I could teach a college-level course on the subject.
I think I passed the gene on to at least one of my kiddos too.
It's not all bad. As Ellen Degeneres says in her too-funny "Here and Now" DVD:
"Procrastination is not the problem. It is the solution. It is the universe's way of saying stop, slow down, you move too fast. Listen to the music. Whoa whoa, listen to the music. Because music makes the people come together, it makes the bourgeois and the rebel. So come on people now, smile on your brother, everybody try to love one another. Because what the world needs now is love, sweet love. And I know that love is a battlefield, but boogie on reggae woman because you're gonna make it after all. So celebrate good times, come on. I've gotta stop I've gotta come to my senses I've been out riding fences for so long... oops I did it again... um... What I'm trying to say is, if you leave tonight and you don't remember anything else that I've said, leave here and remember this: Procrastinate now, don't put it off.

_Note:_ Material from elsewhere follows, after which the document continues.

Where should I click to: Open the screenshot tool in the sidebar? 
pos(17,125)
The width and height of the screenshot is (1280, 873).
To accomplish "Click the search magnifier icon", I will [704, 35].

In some ways, I see my procrastination as Nature's way of slowing things down for me. But in other ways, I see it as me wanting more ass-sitting time. In other words, laziness. After all, I do hold the title.
Of course I never procrastinate over the pleasant things in my life. It's always the crap jobs. Bill paying. Cleaning bathrooms. Cleaning anything, for that matter. Laundry. Grocery shopping. And this week, I've procrastinated over Emilie's move to Clemson. She asks me to come and keep her company while she packs boxes, and I answer, "Oh, let's do that later. I have to do (whatever) right now." Moving day is tomorrow. I wonder if I could devise a plan to make her procrastinate on it ... and move NEXT year. I'm really going to miss having her around.
Grandma F has already started singing her favorite song ... it's called "I Hate Therapy". She was oh, so grumbly yesterday when I found her finishing up her time in the therapy room. And when she's unhappy about one thing, she's unhappy about EVERYTHING. Had to bite my tongue a lot with her yesterday.
I have had the same 3 Netflix DVDs sitting on my DVD player since the week before Christmas. I bet Netflix thinks I died. Maybe it just means I'm not that interested in seeing "The Polar Express", "Hide and Seek", and some documentary about a small town in Florida. Duh. I should just mail them all back so they'll send the last few from The Sopranos, Season 5. Sounds like a plan.
More proof of my mad procrastination skillz: My kitchen floor is still sticky.